Turkey stuffing in predominately Italian cookbook; what is this all about? I only say that because when we think of turkey what do we think of; holidays like Thanksgiving and Christmas. Obviously Thanksgiving is not celebrated in Italy and yes they do eat turkey. As a matter of fact they have been stuffing animal meats and birds for centuries. The reason for the stuffing in Italy is a little different than we see it here in the US. Americans have the stuffing as a side dish and the Italians use it to increase the food volume of whatever they're stuffing. Another thing they often do is to de-bone the meat to have a larger cavity for the stuffing. At serving time the meat is cut cross section so each serving slice has the stuffing in the center of the meat; now isn't that a nice age old novelty. This recipe can be used for any type of poultry, pork loin, rabbit, breast of veal, whatever.


  • 1 large chopped onion
  • 2 stalks of chopped celery including leafs
  • 1-2 sticks of butter
  • Some good olive oil
  • 1-2 large loafs of somewhat stale day-old Italian bread, soak in water, break up into pieces and squeeze out most of the excess water
  • 1/2 lb Italian sausage meat without fennel seeds or buy the links and peal out the meat.
  • 3 chopped corded apples
  • 1/2 lb of chestnuts
  • 1/4 lb. of fresh sliced mushrooms or a can or two of Italian straw mushrooms
  • 1-2 cup of chicken stock (broth) also use beef or veal stock pending what you're stuffing.
  • 1/2 cup of good white wine and remember, do not cook with any wine you wouldn't drink.
  • 2-4 cloves of fresh chopped garlic
  • A handful of chopped Italian flat leaf parsley
  • Some fresh chopped sage to taste
  • A good handful of raisins
  • 1 tsp. fresh thyme leaves
  • Kosher salt and freshly ground black pepper to taste


With a sharp knife, cut slits in the tops of the chestnuts and place them in a medium saucepan with enough cold water to cover. Boil over high heat and when up to temp, cover, reduce heat to medium, and simmer for 20-25 minutes or until tender. Drain the pan and let the chestnuts cool down enough to handle. Peel the chestnuts using a sharp knife and chop coarsely. You can substitute two cups of canned chestnuts if you want but honestly, don't go there.

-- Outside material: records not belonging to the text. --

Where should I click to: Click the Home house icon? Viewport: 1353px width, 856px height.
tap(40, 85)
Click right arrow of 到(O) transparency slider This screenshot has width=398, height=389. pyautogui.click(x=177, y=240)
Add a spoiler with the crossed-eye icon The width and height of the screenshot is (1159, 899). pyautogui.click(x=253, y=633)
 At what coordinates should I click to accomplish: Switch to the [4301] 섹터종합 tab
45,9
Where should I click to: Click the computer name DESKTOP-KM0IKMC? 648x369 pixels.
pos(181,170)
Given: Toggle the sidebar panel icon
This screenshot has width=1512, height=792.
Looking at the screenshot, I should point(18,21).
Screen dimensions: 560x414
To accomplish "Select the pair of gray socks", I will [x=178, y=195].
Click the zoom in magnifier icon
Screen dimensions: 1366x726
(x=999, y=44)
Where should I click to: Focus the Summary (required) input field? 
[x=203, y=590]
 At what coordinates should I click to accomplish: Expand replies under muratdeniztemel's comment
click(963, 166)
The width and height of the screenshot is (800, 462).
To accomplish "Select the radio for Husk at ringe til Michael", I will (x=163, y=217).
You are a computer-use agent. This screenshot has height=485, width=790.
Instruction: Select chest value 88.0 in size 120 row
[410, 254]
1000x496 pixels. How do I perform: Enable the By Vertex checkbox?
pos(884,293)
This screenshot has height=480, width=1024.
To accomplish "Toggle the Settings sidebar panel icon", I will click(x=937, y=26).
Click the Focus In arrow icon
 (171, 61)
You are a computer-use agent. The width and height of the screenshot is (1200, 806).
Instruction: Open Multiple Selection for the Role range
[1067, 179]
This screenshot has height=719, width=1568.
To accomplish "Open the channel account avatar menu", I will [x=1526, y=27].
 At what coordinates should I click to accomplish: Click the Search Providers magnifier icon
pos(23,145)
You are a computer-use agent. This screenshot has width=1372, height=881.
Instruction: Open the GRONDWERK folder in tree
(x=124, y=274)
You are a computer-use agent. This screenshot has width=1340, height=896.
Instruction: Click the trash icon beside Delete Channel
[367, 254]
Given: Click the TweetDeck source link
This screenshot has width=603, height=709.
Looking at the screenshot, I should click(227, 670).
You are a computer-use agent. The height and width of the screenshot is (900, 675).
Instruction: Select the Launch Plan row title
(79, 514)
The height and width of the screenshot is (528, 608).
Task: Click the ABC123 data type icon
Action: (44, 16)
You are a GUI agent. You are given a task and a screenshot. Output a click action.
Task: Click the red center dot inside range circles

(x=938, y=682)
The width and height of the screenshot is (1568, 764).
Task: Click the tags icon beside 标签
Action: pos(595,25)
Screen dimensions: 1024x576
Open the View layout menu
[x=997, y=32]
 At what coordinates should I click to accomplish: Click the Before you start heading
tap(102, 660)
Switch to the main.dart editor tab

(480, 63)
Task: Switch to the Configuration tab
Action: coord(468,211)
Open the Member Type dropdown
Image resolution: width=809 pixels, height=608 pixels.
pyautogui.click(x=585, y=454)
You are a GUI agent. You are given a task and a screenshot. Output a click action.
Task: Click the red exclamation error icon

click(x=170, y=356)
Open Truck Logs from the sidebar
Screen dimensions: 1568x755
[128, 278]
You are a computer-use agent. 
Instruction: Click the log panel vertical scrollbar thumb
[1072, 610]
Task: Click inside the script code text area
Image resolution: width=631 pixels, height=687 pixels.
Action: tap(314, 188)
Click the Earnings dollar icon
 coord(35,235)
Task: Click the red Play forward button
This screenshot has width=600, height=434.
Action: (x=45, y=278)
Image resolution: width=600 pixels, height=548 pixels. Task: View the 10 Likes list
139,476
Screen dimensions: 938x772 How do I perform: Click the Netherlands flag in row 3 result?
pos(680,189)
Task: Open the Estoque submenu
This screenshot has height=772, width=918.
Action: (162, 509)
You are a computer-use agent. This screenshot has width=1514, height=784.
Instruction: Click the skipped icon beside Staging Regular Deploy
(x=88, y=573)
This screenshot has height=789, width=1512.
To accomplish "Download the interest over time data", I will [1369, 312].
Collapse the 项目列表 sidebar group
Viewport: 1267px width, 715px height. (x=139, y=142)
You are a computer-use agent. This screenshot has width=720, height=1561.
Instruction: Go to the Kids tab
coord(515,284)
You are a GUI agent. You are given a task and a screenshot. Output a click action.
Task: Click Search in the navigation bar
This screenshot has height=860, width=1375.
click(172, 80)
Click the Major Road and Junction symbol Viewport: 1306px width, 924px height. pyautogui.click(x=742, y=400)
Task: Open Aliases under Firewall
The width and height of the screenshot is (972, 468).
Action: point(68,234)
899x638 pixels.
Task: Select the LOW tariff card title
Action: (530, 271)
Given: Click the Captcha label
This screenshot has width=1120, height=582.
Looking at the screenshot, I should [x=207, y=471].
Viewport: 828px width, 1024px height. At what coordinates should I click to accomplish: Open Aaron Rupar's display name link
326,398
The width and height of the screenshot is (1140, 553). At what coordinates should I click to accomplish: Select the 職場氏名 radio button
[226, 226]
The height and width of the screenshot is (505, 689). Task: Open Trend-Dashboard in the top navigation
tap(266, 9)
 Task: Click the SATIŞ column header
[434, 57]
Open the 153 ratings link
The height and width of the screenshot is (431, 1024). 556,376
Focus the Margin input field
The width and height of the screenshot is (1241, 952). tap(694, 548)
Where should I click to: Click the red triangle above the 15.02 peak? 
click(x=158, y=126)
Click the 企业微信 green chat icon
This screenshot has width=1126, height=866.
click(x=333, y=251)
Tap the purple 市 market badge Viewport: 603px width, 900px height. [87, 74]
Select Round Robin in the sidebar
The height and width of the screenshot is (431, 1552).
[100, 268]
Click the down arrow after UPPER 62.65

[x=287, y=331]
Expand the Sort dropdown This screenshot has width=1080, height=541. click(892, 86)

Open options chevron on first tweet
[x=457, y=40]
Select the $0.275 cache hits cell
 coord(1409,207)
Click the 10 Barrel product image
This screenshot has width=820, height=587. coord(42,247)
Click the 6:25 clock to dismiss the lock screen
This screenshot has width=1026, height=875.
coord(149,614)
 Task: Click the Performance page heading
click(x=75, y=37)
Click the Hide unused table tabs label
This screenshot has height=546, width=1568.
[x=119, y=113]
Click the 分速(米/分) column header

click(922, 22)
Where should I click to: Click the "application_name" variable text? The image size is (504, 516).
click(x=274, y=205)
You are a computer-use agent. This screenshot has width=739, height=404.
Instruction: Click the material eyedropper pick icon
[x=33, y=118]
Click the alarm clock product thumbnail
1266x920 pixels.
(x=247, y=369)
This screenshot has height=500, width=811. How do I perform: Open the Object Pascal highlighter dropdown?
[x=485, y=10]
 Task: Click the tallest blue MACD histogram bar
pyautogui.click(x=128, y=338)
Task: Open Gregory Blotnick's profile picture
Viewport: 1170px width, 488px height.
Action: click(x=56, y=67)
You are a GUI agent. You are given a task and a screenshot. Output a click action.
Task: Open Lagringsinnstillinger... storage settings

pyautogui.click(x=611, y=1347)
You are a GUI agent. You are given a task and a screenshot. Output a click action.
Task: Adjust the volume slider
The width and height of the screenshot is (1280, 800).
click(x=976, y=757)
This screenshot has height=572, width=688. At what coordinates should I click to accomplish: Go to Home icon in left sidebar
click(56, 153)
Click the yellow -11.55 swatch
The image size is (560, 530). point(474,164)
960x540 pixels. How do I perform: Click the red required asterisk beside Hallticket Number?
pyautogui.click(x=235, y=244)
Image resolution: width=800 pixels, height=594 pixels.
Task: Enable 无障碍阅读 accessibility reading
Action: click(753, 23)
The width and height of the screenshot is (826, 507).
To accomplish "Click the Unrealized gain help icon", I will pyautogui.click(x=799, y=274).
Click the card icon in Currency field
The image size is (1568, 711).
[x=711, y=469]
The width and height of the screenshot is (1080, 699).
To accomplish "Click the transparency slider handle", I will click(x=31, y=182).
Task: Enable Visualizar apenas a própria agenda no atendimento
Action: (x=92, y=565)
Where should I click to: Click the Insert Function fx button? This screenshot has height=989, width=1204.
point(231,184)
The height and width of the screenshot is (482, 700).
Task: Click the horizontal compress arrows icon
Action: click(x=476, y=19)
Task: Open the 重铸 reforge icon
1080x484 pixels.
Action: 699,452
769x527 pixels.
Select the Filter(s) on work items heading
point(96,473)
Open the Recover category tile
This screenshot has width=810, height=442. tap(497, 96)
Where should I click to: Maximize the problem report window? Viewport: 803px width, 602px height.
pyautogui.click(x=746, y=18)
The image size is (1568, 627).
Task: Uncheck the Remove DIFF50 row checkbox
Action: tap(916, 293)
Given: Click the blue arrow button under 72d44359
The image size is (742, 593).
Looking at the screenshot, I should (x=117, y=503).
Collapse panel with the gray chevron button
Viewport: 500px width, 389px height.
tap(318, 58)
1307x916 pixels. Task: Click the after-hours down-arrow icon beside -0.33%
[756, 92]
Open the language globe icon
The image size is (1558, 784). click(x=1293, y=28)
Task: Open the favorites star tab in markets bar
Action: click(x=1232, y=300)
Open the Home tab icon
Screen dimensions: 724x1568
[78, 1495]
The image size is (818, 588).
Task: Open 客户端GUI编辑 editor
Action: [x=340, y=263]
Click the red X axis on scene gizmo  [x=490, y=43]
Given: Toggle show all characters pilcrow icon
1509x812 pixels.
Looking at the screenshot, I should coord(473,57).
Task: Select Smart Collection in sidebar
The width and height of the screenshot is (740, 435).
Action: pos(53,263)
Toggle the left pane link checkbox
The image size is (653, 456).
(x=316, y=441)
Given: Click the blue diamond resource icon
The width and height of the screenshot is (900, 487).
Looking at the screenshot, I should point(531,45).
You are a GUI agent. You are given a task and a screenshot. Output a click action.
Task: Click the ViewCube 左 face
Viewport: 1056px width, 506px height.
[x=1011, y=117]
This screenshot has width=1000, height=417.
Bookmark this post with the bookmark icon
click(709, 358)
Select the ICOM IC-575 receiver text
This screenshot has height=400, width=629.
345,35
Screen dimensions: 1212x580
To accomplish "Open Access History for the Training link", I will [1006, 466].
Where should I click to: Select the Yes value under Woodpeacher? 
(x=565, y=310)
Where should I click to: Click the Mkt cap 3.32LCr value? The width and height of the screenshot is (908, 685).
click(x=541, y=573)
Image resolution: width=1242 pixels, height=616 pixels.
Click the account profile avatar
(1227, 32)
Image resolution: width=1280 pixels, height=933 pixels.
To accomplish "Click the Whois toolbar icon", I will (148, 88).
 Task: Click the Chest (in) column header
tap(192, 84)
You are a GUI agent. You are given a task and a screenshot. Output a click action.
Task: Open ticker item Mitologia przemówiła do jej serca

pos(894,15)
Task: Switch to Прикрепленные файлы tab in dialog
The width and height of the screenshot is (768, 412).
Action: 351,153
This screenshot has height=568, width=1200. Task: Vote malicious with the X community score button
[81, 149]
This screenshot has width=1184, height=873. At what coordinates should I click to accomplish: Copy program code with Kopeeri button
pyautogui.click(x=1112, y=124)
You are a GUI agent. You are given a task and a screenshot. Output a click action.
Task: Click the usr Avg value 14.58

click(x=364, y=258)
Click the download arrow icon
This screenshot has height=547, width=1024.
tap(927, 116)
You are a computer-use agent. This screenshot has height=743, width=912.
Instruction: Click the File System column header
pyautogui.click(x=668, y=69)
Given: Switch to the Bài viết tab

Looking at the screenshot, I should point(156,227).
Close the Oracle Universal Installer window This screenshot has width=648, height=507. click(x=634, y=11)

In a large heavy bottomed pot over med / high heat add some oil and an equal amount of butter and bring up to temp. Add the onion, celery, sausage meat and S & P to taste and toss well. Cook until the pork is just about done and the onions are getting translucent. Add some wine, the apples, mushrooms, chestnuts and again toss well. When the pan comes back up to temp, lower the heat to a simmer, add some garlic, thyme, raisins, parsley and the sage and simmer for about another 2-3 minutes or so, stirring occasionally then remove from heat.

While all this is going on tear up the bread and place it in a large bowl. Add some stock a little at a time to moisten the bread well but don't saturate it. Mix by hand so you can feel the consistency and wetness keeping it on the drier side. Use your good judgment because you will be tossing the bread into pan and mixing everything together. So remember, there is a lot a juice in that pan and if it's too wet you'll be running around looking for more bread?? After its mixed well and just moist enough, taste it. Does it need anything; then FIX-IT. I sure as heck can't do it from here and there is no one better than you that knows what you like to eat. Set aside until needed. Now you can stuff that bird, the rabbit or whatever you fancy. If you are going to use it as a side dish, put it in a baking pan in the oven on the top shelf at high heat to get a little crustiness on the top.

Miss Adele Just: I have never seen Alice's Restaurant cookbook and not a clue what was in the stuffing but try this recipe and addjust as you see fit.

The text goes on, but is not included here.